The Eucharistic table is one that I miss so much. It is where I get my strength, where I gain the favour of God. It is during this moment that I feel I am a princess, called to sit at the table with all other princes and princesses. The Eucharist is a daily strength. I joined the line and reverently received the Lord into my unworthy temple. I then said a prayer: “Dear Jesus, make me like unto thine and never let me desert you…. Amen.”

After praying the Anima Christe, I observed a moment of silence. Soon the second bell was ringing. It’s time for the second mass. There was procession. Mass was over!

My dear friends, don’t you miss this great event in your life. Will you not want to make it the point to be there on time when you get the chance again. Perhaps you’re among those few who will come for mass during preaching time and even leave after first collection. Today you don’t have procession even for you to have second collection to even think of leaving church before time.

Do you not miss those times when the priest will humbly invite us to come to Jesus with our sins? Maybe you don’t care. For all you know you may be one of those guys who come to church because others want them there. If not, you must miss mass, what coronavirus has taken away from you now.

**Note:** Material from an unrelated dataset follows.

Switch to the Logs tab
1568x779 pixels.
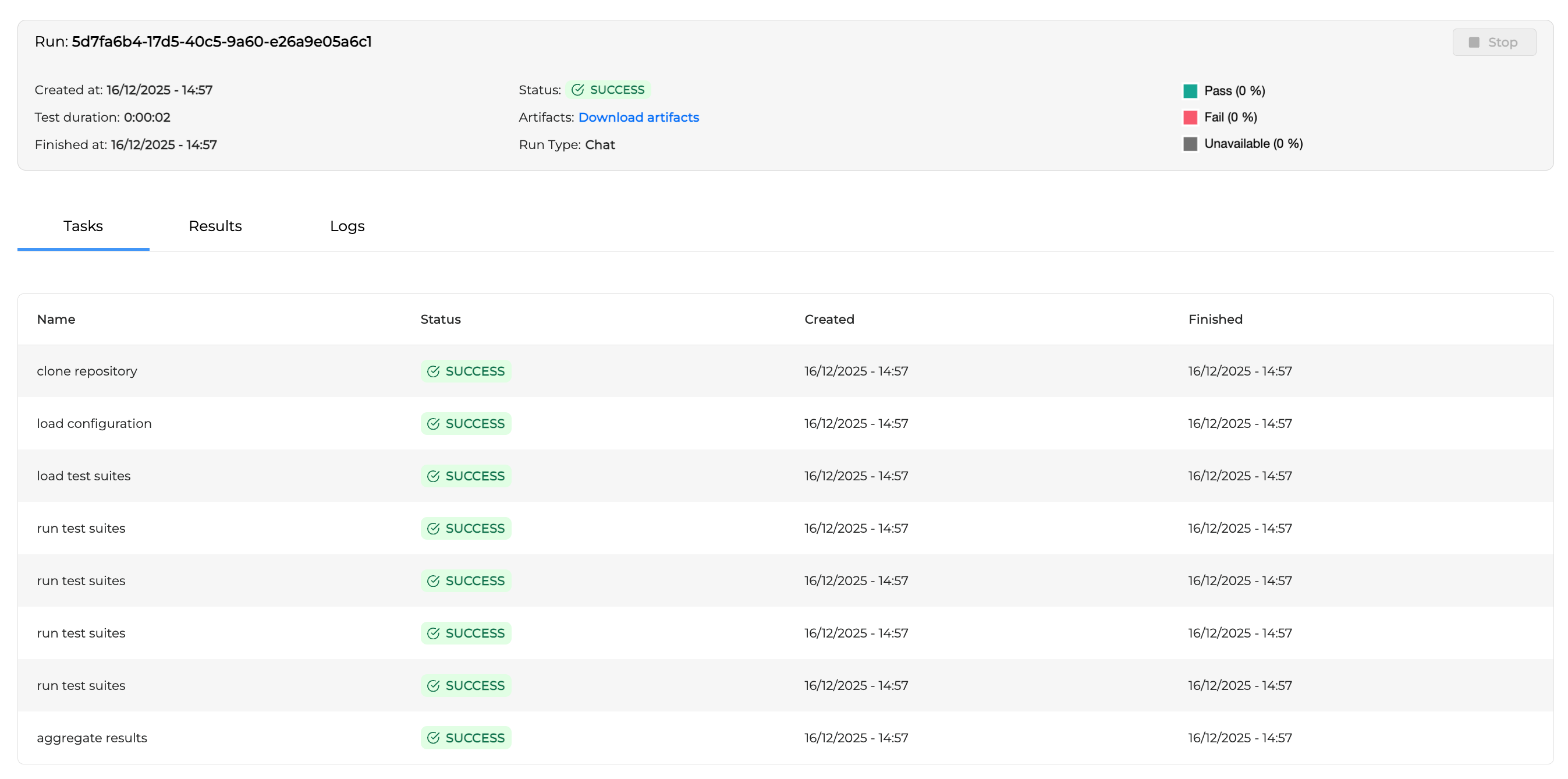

For me, I miss dancing in church for it is the moment I join all who have their worries and are laying them unto the shoulders of Jesus. It is at this moment that my smile becomes complete. I believe you also miss this aspect of the mass, lest you may be part of those few who though at church will be planning how to deal with that person who wronged them the last time.

Coronavirus might have now made you value the sacraments of the church. Who dared told you to go for confession, or who dared told you to go for holy communion? Today you wish that old woman who likes talking is at the get telling you once more to go and see the priest.

What will you do if you have the holy mass again? Will you chew gum in the church and plaster the pews with them? If you had a moment out of this coronavirus, will you go for mass late and wish to go home before the mass ends?

What has coronavirus taught you?

From the pen of Emmanuel Graham Nyameke.